Efficient and performant Transformer private inference with heterogeneous attention mechanisms

With the development of large-scale models, Transformer architectures have gained widespread adoption. However, privacy concerns become critical when model inference involves separate ownership of data and model parameters. Existing MPC-based methods for private inference suffer from significant overhead and high latency, where replacing traditional Softmax attention mechanisms with faster alternatives serves as a promising research direction. To achieve a better balance between Transformer model performance and inference speed, we explore the impact of attention mechanisms and attention heads on model performance. First, we found that the performance of the attention mechanism is closely related to the downstream task dataset, and the attention mechanism that is faster on specific datasets can actually achieve better model performance. Additionally, we discovered that for attention mechanisms that experience a performance decline, appropriately restoring the attention heads of the Softmax mechanism can significantly enhance performance. We further observed that the selection of key attention heads under different mechanisms is consistent, providing a basis for designing search strategies adapted to different scenarios. Based on these findings, we propose an MPC-friendly attention mechanism replacement method that enables Transformer private inference to be more efficient and performant. This method incorporates two strategies for selecting and replacing attention mechanisms to address diverse scenario requirements, and the resulting heterogeneous attention mechanism significantly improves the speed of private inference while maximizing model performance.
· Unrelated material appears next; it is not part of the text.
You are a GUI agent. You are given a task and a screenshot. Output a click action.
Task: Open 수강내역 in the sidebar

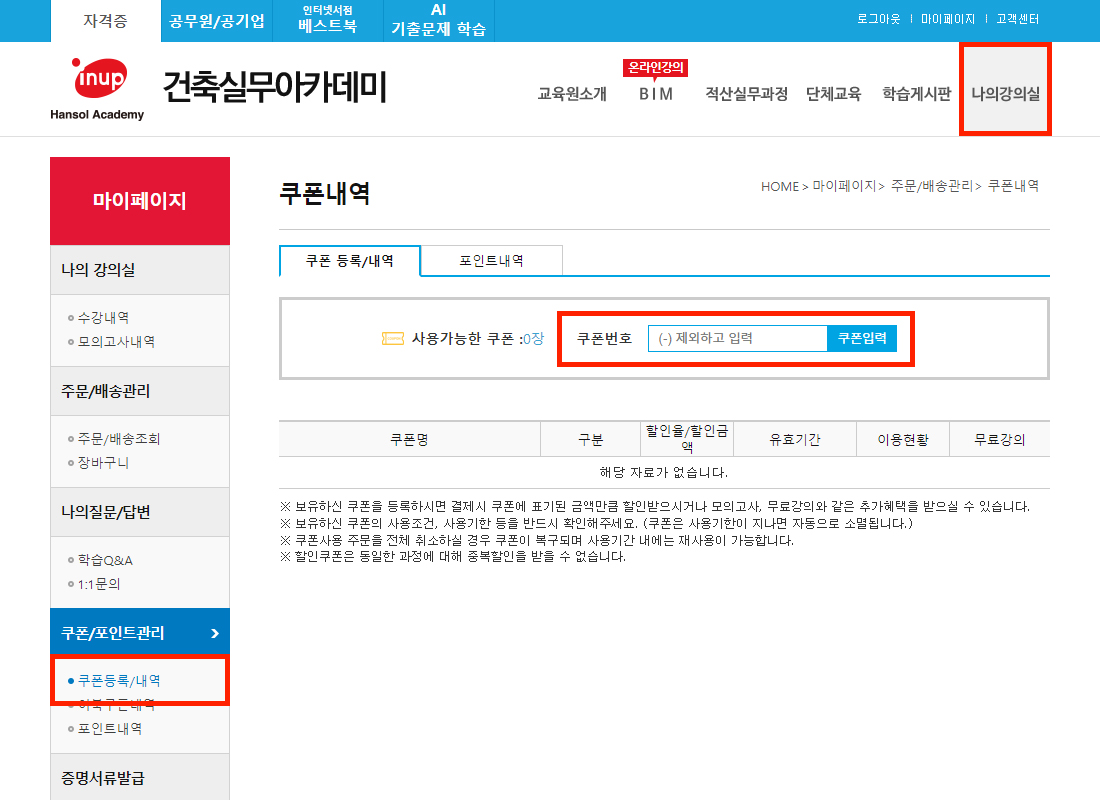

With experiments on different downstream tasks, we demonstrated that our method improves average model performance by 1.94 % compared to standard pre-training models, with an inference speed increase of approximately 3 × . Compared to the state-of-the-art methods, our approach enhances model performance by 1.01–8.03 %, with faster inference speeds. Additionally, when evaluated using comprehensive metrics, our method shows improvements of 4.15 × to 8.97 × compared to other approaches.